Read OSS

State Storage: From StateDB Down to Disk

Advanced

Prerequisites

  • Articles 1-3
  • Understanding of Merkle Patricia Tries
  • Basic key-value database concepts

State Storage: From StateDB Down to Disk

In Part 3 we followed blocks through the execution pipeline and saw how the StateDB holds world state in memory during processing. But memory is volatile — Ethereum's state needs to survive node restarts, and it needs to be verifiable via Merkle proofs. This article traces the full path from the in-memory StateDB down to bytes on disk, revealing a carefully layered storage architecture that balances performance, verifiability, and disk space.

The Four-Layer Storage Stack

Geth's state storage is a four-layer stack. Each layer adds a specific concern:

flowchart TD
    subgraph "Layer 1 — Execution Cache"
        SDB["StateDB<br/>In-memory account objects<br/>Journal-based snapshots"]
    end
    subgraph "Layer 2 — Cryptographic Structure"
        MPT["Merkle Patricia Trie<br/>Authenticated data structure<br/>Account trie + storage tries"]
    end
    subgraph "Layer 3 — Trie Node Management"
        TDB["TrieDB<br/>Hash-based scheme (hashdb)<br/>OR Path-based scheme (pathdb)"]
    end
    subgraph "Layer 4 — On-Disk Storage"
        KV["Key-Value Store<br/>(LevelDB or Pebble)"]
        FREEZER["Ancient Freezer<br/>Append-only flat files"]
    end
    SDB --> MPT
    MPT --> TDB
    TDB --> KV
    KV --- FREEZER

Layer 1 (StateDB) is the write-through cache we covered in Part 3 — it holds modified account objects and provides snapshot/revert for transaction execution.

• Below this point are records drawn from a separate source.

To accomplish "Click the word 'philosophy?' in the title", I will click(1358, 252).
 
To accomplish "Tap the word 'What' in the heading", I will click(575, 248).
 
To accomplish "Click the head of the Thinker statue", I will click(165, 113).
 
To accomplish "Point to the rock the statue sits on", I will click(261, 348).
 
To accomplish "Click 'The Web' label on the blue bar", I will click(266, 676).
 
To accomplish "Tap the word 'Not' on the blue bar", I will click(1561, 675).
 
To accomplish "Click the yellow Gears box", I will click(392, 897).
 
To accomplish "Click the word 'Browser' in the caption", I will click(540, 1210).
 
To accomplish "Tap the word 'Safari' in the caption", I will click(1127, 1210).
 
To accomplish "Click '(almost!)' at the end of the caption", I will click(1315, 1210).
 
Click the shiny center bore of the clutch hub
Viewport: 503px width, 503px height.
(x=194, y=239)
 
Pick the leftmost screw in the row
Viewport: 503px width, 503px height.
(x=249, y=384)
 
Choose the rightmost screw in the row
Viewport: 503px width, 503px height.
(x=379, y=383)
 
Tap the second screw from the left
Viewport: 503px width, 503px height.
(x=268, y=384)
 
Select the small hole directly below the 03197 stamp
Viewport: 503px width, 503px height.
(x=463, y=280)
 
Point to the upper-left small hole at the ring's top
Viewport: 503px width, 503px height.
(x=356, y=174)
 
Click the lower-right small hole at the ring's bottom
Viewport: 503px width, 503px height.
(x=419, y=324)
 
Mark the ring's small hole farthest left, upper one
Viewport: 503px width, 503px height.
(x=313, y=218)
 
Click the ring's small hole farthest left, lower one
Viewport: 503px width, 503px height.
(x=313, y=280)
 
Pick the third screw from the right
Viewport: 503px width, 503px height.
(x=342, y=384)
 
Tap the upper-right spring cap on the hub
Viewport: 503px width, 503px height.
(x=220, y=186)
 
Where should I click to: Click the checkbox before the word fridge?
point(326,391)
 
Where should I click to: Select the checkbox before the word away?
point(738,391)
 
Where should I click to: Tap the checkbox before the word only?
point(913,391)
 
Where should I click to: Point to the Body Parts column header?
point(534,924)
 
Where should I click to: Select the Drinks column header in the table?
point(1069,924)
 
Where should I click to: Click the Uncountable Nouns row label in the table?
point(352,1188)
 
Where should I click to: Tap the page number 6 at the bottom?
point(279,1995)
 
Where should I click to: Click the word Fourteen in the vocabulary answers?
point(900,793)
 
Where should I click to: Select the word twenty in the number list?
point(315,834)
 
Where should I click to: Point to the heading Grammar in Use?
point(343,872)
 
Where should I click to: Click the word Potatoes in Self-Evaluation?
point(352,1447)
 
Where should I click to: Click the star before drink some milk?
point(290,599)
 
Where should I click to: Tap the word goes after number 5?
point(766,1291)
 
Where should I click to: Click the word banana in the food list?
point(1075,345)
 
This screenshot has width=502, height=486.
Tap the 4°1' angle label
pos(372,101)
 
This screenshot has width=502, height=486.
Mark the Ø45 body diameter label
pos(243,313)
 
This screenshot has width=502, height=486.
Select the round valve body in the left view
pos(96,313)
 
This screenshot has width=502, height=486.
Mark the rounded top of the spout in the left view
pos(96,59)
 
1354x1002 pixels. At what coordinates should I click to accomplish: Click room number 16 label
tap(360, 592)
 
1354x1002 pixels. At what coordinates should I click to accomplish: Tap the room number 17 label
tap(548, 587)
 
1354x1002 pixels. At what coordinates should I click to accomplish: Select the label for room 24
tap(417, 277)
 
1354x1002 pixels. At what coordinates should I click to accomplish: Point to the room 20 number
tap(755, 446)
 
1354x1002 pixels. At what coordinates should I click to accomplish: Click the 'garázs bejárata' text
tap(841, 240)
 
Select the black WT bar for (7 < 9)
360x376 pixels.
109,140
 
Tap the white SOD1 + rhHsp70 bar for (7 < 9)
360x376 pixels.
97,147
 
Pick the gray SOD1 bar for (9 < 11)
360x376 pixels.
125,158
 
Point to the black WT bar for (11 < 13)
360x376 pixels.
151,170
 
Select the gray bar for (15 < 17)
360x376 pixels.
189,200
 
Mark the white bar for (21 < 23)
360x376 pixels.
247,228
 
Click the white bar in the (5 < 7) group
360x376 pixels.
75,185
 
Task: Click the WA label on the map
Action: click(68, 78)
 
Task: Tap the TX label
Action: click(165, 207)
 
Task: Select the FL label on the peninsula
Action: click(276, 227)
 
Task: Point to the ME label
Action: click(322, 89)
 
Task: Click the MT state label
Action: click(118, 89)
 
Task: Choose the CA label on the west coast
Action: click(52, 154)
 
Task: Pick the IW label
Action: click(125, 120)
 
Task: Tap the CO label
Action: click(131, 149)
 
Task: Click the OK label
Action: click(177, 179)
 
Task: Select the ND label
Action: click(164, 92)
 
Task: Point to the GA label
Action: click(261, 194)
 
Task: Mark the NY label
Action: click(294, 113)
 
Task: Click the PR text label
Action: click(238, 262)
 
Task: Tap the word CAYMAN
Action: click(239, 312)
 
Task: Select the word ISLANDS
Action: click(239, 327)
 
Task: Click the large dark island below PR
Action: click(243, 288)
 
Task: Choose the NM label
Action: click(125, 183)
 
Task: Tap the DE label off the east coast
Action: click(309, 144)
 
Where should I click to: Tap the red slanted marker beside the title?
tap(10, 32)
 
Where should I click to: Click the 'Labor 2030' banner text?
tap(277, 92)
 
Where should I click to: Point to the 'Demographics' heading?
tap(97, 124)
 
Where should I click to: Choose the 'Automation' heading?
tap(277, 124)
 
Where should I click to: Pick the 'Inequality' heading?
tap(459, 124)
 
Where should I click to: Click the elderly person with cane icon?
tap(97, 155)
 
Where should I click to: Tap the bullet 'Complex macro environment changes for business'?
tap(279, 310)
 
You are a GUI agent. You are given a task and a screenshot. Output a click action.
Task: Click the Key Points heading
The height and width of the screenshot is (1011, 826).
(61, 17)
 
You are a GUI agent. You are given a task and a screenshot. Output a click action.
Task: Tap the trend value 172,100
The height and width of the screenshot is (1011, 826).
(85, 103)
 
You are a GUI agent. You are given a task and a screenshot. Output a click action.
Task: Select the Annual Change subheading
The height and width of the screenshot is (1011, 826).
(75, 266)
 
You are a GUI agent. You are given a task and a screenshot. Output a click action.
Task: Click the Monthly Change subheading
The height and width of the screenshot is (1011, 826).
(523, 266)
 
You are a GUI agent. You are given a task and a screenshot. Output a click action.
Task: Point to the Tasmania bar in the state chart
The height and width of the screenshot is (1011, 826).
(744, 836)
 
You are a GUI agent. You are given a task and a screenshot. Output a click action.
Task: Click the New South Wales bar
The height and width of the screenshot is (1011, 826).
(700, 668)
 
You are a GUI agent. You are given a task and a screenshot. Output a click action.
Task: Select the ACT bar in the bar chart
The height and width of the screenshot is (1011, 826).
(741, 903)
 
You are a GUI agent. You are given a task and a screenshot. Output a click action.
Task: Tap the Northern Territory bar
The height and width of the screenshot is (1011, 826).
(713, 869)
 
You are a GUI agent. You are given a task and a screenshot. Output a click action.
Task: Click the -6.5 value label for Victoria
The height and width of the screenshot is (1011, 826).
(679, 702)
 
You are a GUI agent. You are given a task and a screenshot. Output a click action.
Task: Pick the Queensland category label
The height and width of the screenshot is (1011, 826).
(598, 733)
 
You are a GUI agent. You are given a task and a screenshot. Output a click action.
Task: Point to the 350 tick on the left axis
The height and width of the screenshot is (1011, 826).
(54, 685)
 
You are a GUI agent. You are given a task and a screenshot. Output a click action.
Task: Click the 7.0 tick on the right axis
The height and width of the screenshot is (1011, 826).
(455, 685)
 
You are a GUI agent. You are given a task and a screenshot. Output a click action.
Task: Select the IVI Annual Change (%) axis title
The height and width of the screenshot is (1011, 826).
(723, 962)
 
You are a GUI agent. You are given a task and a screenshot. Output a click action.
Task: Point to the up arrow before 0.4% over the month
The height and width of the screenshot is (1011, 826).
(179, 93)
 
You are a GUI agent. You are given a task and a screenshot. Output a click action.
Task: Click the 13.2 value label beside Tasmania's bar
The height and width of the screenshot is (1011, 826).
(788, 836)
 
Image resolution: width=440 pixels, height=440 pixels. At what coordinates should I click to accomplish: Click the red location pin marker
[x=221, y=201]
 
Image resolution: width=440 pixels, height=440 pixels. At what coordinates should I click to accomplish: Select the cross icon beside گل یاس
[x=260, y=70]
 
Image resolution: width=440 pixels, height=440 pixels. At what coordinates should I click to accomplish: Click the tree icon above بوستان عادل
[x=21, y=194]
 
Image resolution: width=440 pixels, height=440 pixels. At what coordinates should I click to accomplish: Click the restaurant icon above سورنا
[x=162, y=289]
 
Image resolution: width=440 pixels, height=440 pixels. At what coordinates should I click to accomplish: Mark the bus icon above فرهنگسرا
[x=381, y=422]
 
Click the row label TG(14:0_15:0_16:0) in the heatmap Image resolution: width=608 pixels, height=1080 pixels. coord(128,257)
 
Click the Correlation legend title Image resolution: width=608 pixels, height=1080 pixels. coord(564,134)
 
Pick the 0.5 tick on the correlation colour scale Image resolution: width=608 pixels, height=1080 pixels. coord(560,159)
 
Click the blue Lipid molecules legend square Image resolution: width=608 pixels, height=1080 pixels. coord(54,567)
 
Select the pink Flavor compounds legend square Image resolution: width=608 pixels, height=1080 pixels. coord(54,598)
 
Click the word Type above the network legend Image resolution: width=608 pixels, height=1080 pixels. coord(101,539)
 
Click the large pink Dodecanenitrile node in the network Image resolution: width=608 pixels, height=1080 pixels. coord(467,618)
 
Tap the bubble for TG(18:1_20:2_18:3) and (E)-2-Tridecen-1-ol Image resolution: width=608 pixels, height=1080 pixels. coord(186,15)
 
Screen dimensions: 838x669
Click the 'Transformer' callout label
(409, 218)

Layer 2 (Trie) is the Merkle Patricia Trie — the cryptographic data structure that Ethereum uses to produce verifiable state roots. Every block header contains a state root hash that commits to the entire world state.

Layer 3 (TrieDB) manages how trie nodes are stored and retrieved. This is where the critical choice between hash-based and path-based storage schemes happens.

Layer 4 (ethdb) is the actual on-disk database — LevelDB or Pebble for active data, plus the "ancient" freezer for historical blocks and receipts.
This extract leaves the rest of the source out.